Apart from the first two acts of the film which are weak in terms of writing, the film takes all its importance from the second half of the film. The film paints a Cameroonian society marked by all kinds of violence, the destruction of the family unit and drugs. But above all the film approaches the father and son relationship in a unique way as it is very rare to see in Cameroonian films. Where Enah Johnscott’s The Fisherman’s Diary (2020) presented violence and its causes, NGANÙ tries to present the causes of violence but especially its sometimes irreversible consequences. Violence is hereditary and if you’re not careful, it destroys everything in its path. But above all, one can redeem oneself not without losing something. The film also wants to be “patriotic” insofar as it is the passage through the military formation that transforms Nganù. An idealized approach of the army but also a discovery on the screen of how military training takes place in Cameroon.
Kang Quintus and Gareth Ayuk are masterful!
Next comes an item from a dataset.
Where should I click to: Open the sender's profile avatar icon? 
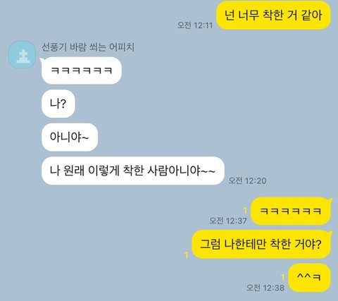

The making of the film is done without frills. It is simple and effective enough to let us live the story and especially the performance of the actors. Kang Quintus and Gareth Ayuk are masterful in their performance! Nothing else could be added! We also discover the famous Cameroonian urban artist Ko-c en brigand and also, with a tear in the eye, the late Cabrel Nanjip to whom the film is dedicated. We will not forget to mention the presence of Hakim Kae-kazim whose effective and sober game reflects his great experience and whose presence in the film has a commercial scope. Technically the film is quite basic but offers us some moments of lightning like this scene of confrontation and reconciliation between Nganù and Kum filmed with this camera that revolves around them and that takes us into the emotional whirlwind that can well occur in the head of a father who sees his son pointing a gun at him and a son who sees his father pointing a gun at him. It is powerful and effective. Unfortunately the director [and his co-director Musing Derick] breaks the rhythm of this sequence, moves the actors and redeposits the camera on tripod for an end of sequence a little bit boring. We will blame the film for its mix its not accomplished, its makeup a little risky, this flaw in the writing but also this shadow of The Fisherman’s Diary still visible. Let’s hope that for his next film, Kang Qintus will be freed from this shadow of permanent violence.
NGANÙ is a film to see because it is the film of a filmmaker who dares, who takes a stand and makes a real painting of society, a film that speaks of redemption, a film that speaks of the consequences of our actions. A film that appeals!